| Given task a |
Reproduce the rows from the line with "The image size is (1476, 812)." up to and including the line with "coord(376,405)", substituting "screen capture" for every "screenshot" and leaving everything else unchanged.

OpenShift 4 Monitoring — Exploring Grafana (Part I)

Jane Ho
6 min readMay 12, 2020

--

The monitoring stack (Prometheus, Alertmanager, Grafana) comes with your OpenShift Container Platform 4 cluster during installation. It is based on the Prometheus open source project and gives you a good overview of your cluster components.

Assuming you’ve successfully deployed your OpenShift 4 cluster, your monitoring stack is working fine and you’re able to browse to the Grafana web UI. Now what?

Let’s have a quick look at the different metrics and dashboards you can explore on Grafana that comes out of the box with your cluster.

Accessing Grafana

Navigate to your Grafana dashboard by retrieving the route using oc get routes -n openshift-monitoring or go to your cluster’s web console and look for ‘Monitoring’ → ‘Dashboards’.

To view the Monitoring tab on the web console or the Grafana dashboard, you will need a user with a cluster-admin role or you can grant a user read access to the openshift-monitoring namespace — $ oc adm policy add-cluster-role-to-user cluster-monitoring-view <username>

Note: The Grafana analytics platform provides dashboards for analyzing and visualizing the metrics. The Grafana instance that is provided with the monitoring stack, along with its dashboards, is read-only.

To customize a Grafana dashboard you have to deploy a separate instance of Grafana using the community Grafana operator.

https://grafana-openshift-monitoring.apps.<cluster-id>.<base-domain>

You will first see an empty home dashboard. Fret not! There are a few important metrics you can first look at. For example, you might want to examine the overall health of your cluster.

Click on ‘Home’ on the top left of the screen, you will see a list of default dashboards.

This is the first blog post in a series where we look at each dashboard in turn to understand what each panel and metric mean.

etcd Dashboard

The etcd dashboard provides some key metrics on your etcd cluster’s health and performance. You can find the etcd dashboard template here.

Taking each panel in turn from left to right, starting with the first row…

1. etcd leader existence

etcd_server_has_leader

The target of this panel takes the sum of the metric etcd_server_has_leader to track the total number of etcd members.

2. gRPC metrics

grpc_server_started_total and grpc_server_handled_total

gRPC is an open-source Remote Procedure Call framework that is used for high-performance communication between services. etcd uses gRPC to communicate between each of the nodes in the cluster.

RPC Rate: grpc_server_started_total gives you the total number of RPCs started on the server.

RPC Failed Rate: grpc_server_handled_total is the total number of RPCs completed on the server, regardless of success or failure. To measure RPC failed rate, it is when the status code returnsgrpc_code!=OK after the call completes.

3. etcd active streams

sum(grpc_server_started_total) — sum(grpc_server_handled_total)

Active streams are given by: sum(grpc_server_started_total) — sum(grpc_server_handled_total)

# Watch streamssum(grpc_server_started_total{job=\”$cluster\”,grpc_service=\”etcdserverpb.Watch\”,grpc_type=\”bidi_stream\”}) — sum(grpc_server_handled_total{job=\”$cluster\”,grpc_service=\”etcdserverpb.Watch\”,grpc_type=\”bidi_stream\”})# Lease streamssum(grpc_server_started_total{job=\"$cluster\",grpc_service=\"etcdserverpb.Lease\",grpc_type=\"bidi_stream\"}) - sum(grpc_server_handled_total{job=\"$cluster\",grpc_service=\"etcdserverpb.Lease\",grpc_type=\"bidi_stream\"})

| Task inputs |
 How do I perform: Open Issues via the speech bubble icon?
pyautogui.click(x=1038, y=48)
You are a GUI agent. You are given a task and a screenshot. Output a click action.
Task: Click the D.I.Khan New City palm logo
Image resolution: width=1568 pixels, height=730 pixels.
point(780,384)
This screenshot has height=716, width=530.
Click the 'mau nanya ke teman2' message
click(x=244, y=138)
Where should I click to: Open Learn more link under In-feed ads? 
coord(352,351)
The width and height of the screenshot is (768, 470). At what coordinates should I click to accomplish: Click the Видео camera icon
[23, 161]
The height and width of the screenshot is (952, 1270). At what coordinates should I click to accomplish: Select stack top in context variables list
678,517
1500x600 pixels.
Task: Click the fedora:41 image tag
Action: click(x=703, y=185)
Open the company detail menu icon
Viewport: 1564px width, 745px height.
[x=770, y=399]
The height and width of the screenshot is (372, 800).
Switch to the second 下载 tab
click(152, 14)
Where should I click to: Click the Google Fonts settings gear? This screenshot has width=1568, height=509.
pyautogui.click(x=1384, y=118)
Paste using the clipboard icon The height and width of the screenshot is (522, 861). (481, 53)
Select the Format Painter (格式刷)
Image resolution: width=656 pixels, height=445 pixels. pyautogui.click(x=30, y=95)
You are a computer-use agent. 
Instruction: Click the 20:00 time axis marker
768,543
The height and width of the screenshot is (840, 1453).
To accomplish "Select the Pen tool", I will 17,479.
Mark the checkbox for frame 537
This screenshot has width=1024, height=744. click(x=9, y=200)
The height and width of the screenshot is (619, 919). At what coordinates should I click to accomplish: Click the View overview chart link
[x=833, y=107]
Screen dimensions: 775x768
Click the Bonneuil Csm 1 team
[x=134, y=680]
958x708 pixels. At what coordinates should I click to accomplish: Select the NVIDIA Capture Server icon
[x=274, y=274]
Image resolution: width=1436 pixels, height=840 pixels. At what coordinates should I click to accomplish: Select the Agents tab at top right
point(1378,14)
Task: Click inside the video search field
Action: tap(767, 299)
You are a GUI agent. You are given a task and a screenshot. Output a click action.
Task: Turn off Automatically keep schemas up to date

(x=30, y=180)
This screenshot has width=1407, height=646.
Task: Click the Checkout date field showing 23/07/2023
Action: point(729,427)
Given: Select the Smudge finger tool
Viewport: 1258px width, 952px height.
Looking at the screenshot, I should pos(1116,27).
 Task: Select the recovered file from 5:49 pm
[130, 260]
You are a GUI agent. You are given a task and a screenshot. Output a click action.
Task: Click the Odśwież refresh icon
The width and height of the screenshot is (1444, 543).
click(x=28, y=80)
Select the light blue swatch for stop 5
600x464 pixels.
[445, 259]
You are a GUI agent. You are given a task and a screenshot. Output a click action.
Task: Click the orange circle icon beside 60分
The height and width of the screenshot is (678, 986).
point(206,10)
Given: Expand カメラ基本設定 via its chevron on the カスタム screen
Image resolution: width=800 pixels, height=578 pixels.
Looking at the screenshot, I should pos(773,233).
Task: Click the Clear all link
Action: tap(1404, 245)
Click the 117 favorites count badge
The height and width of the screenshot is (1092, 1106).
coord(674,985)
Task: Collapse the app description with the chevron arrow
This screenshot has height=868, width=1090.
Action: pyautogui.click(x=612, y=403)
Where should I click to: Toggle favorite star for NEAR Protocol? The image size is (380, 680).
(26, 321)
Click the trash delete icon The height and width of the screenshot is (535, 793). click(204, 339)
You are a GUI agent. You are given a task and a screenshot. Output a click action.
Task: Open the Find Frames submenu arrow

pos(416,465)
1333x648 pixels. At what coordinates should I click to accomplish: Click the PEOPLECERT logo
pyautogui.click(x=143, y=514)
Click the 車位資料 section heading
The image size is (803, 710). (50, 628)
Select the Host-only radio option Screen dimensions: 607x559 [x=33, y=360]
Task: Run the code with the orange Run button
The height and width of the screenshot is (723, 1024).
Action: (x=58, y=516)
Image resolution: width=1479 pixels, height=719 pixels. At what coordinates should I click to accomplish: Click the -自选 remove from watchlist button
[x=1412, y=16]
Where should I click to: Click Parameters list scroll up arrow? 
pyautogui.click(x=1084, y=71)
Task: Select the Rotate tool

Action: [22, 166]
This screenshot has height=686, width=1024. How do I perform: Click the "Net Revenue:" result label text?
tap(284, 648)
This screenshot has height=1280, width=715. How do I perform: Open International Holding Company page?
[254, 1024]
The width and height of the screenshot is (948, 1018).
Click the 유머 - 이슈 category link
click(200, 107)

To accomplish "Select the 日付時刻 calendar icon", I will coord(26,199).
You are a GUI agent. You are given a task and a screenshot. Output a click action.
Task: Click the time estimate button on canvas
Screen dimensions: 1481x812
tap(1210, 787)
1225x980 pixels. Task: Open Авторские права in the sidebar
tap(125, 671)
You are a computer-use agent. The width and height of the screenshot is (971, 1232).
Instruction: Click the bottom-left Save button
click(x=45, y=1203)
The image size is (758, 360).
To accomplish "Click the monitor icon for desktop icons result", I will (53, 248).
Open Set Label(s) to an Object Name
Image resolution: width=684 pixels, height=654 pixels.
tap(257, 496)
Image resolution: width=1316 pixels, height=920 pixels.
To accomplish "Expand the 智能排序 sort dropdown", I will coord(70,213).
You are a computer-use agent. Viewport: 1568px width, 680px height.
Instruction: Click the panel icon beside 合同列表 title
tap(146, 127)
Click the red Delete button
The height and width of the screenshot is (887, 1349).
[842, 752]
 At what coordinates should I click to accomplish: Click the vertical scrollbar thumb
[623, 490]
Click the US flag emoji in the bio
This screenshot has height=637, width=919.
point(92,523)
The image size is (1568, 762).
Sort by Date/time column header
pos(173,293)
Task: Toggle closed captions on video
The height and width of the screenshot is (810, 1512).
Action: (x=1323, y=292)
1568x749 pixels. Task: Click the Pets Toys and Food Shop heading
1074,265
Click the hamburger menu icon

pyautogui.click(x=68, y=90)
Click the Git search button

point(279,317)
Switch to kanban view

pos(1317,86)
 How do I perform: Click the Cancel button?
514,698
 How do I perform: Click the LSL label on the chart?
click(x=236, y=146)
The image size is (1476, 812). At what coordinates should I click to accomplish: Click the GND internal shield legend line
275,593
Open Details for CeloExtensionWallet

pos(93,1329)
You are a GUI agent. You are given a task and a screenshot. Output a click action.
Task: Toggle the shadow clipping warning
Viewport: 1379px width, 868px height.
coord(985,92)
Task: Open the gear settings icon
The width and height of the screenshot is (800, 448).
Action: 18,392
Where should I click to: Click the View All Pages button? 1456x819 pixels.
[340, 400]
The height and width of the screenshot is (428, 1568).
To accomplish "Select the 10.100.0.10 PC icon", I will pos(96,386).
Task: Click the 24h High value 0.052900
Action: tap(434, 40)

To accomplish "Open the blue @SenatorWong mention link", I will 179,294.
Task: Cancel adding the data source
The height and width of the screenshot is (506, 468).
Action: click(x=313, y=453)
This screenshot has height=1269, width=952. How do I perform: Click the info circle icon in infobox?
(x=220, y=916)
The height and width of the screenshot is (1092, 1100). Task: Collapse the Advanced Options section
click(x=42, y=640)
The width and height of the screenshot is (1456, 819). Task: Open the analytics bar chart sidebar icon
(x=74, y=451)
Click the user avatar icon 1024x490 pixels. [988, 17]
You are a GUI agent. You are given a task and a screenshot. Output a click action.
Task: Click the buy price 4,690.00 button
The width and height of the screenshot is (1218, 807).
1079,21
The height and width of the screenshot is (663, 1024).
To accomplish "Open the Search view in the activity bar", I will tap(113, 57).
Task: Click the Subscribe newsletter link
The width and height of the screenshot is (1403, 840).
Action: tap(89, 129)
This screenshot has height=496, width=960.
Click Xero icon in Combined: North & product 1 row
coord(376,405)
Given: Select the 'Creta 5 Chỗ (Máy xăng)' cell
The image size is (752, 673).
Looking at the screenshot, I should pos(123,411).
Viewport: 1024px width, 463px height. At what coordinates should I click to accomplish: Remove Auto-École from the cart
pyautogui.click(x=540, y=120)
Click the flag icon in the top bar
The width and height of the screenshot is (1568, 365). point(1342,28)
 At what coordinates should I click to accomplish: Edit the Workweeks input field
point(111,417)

| Given task b |
In the Grafana monitoring post, which command retrieves the route to the Grafana dashboard?

| Written reply a |
The image size is (1476, 812). At what coordinates should I click to accomplish: Click the GND internal shield legend line
275,593
Open Details for CeloExtensionWallet

pos(93,1329)
You are a GUI agent. You are given a task and a screen capture. Output a click action.
Task: Toggle the shadow clipping warning
Viewport: 1379px width, 868px height.
coord(985,92)
Task: Open the gear settings icon
The width and height of the screen capture is (800, 448).
Action: 18,392
Where should I click to: Click the View All Pages button? 1456x819 pixels.
[340, 400]
The height and width of the screen capture is (428, 1568).
To accomplish "Select the 10.100.0.10 PC icon", I will pos(96,386).
Task: Click the 24h High value 0.052900
Action: tap(434, 40)

To accomplish "Open the blue @SenatorWong mention link", I will 179,294.
Task: Cancel adding the data source
The height and width of the screen capture is (506, 468).
Action: click(x=313, y=453)
This screen capture has height=1269, width=952. How do I perform: Click the info circle icon in infobox?
(x=220, y=916)
The height and width of the screen capture is (1092, 1100). Task: Collapse the Advanced Options section
click(x=42, y=640)
The width and height of the screen capture is (1456, 819). Task: Open the analytics bar chart sidebar icon
(x=74, y=451)
Click the user avatar icon 1024x490 pixels. [988, 17]
You are a GUI agent. You are given a task and a screen capture. Output a click action.
Task: Click the buy price 4,690.00 button
The width and height of the screen capture is (1218, 807).
1079,21
The height and width of the screen capture is (663, 1024).
To accomplish "Open the Search view in the activity bar", I will tap(113, 57).
Task: Click the Subscribe newsletter link
The width and height of the screen capture is (1403, 840).
Action: tap(89, 129)
This screen capture has height=496, width=960.
Click Xero icon in Combined: North & product 1 row
coord(376,405)

| Written reply b |
oc get routes -n openshift-monitoring